Evidence was mounting that government policies and industry efforts weren’t going deep enough to encourage the kinds of breakthroughs needed to surf the knowledge wave. Deputy Prime Minister Jim Anderton boasted the results of a public opinion poll in 2001, asking what New Zealanders wanted to be most known for internationally in ten years’ time. It revealed 2 percent wanted to have the best sport teams, one in five said ‘a clean environment,’ and nearly a third wanted ‘a fair and tolerant society.’ Half of all respondents selected ‘a society which thrives on knowledge, creativity and enterprise.’
It was ironic then that universities were complaining that million-dollar cuts were depleting the country’s knowledge banks and their libraries were hugely reducing journal subscriptions. Sue Pharo, chairwoman of the Council of New Zealand University Librarians, said the amount of information held in the country was dwindling. “A huge amount of knowledge is no longer available and we will never be able to replace it.

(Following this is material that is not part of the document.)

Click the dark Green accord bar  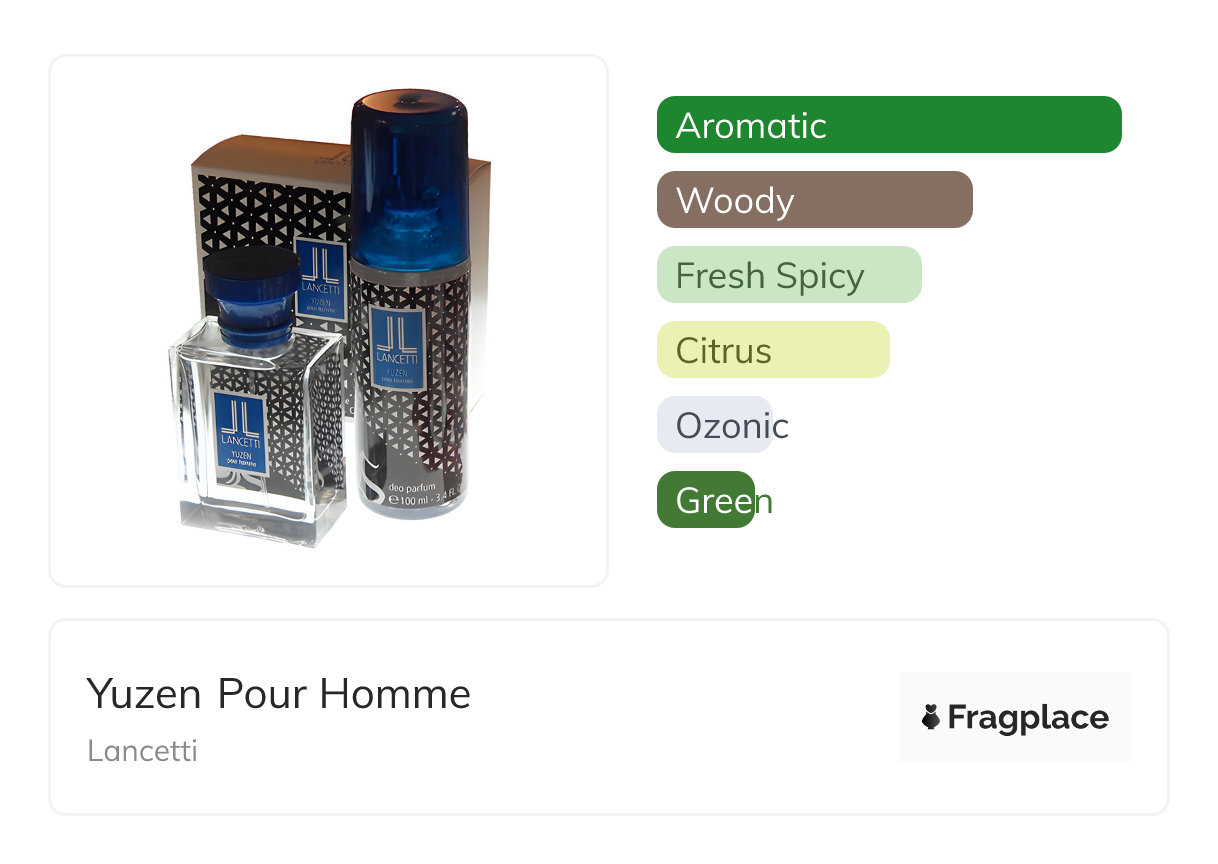[705, 500]
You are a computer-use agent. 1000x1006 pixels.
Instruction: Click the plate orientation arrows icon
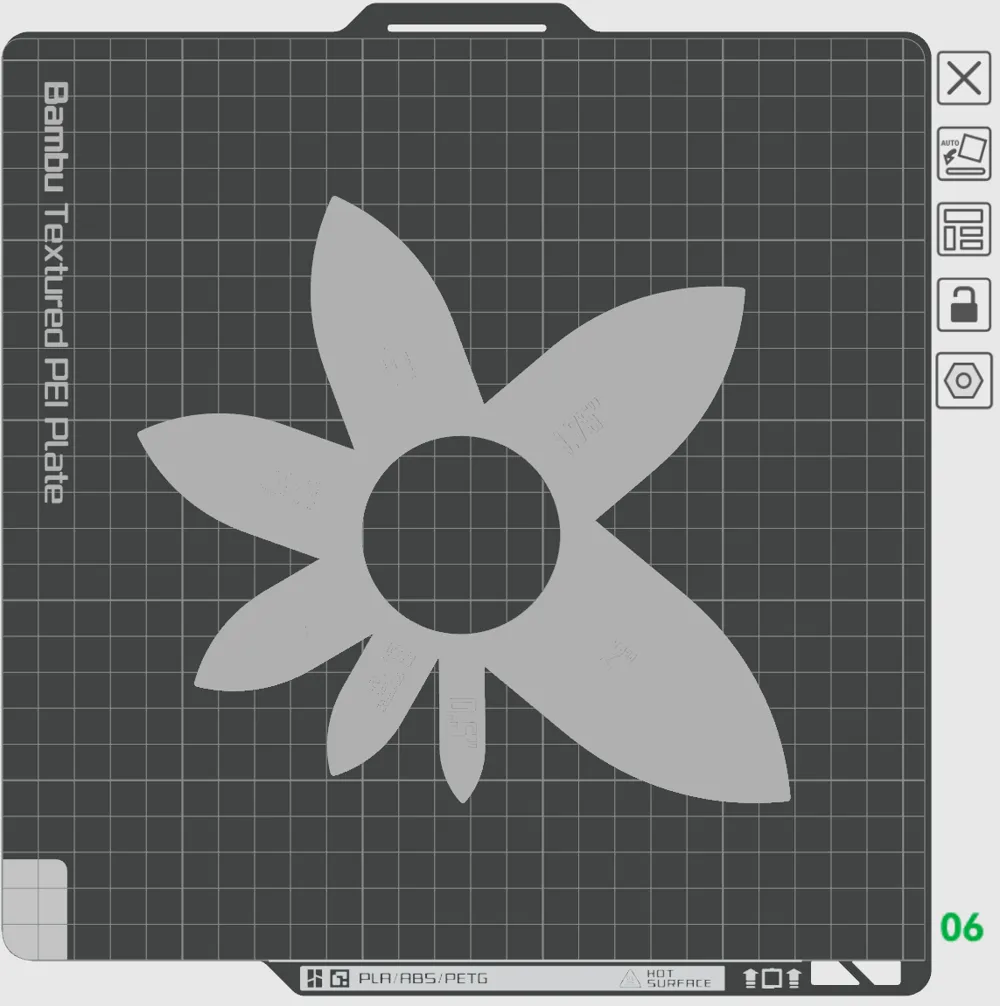[772, 978]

The libraries were importing more than 98 percent of their books, journals and databases to keep up with international research. They provided specialist journals for research that were used by academic scientists, public libraries and Crown Institutes.” She said, all eight universities had made cuts over the previous three years. Canterbury University alone had cancelled about 1000 journals in 2001, slashing about $1 million off its budget which capped off a gradual decline. Other universities reported similar cuts.[19]
In November 2001 we were again being told that New Zealand was one of the most innovative nations. The Global Entrepreneurship Monitor (GEM) 2001 report rated us the second most entrepreneurial nation (18.2 percent of us) in the world. In the ‘opportunity entrepreneurs’ category we were number one (82 percent); when it came to acting on a hot business opportunity, the world average was 55 percent. We also had the world’s highest rate of female entrepreneurs (44 percent). The study showed 6.2 percent of Kiwis had made some informal investment to help businesses get off the ground compared with the world average of 2.9 percent. Generally though, the level of official venture capital was low.
Ironically our entrepreneurs were inwardly focused with low aspirations and only a small percentage were considered dynamic and export oriented. The GEM report recommended entrepreneurship teaching, that research and education be strengthened at all levels and greater effort made to encourage women and Maori.
Broadening the base
Michelle Caminos, IT services consultant with Gartner Group New Zealand, believed there needed to be ‘a better marriage’ between the government, the corporate sector, and universities. New Zealand was like a breeding ground for many small start-up companies but better connectivity and a better flow of information was needed and every effort had to be made to avoid death by committee. “With so many people driving their own personal agenda the government can get bombarded by different committees rather than the total industry view. What’s lacking is the total vision of how they can work together towards a goal and put steps in place to make that happen.” She warned committees can take ages to achieve their goals and by the time they’re ready to move the whole environment has changed. Things needed to move faster with true leadership.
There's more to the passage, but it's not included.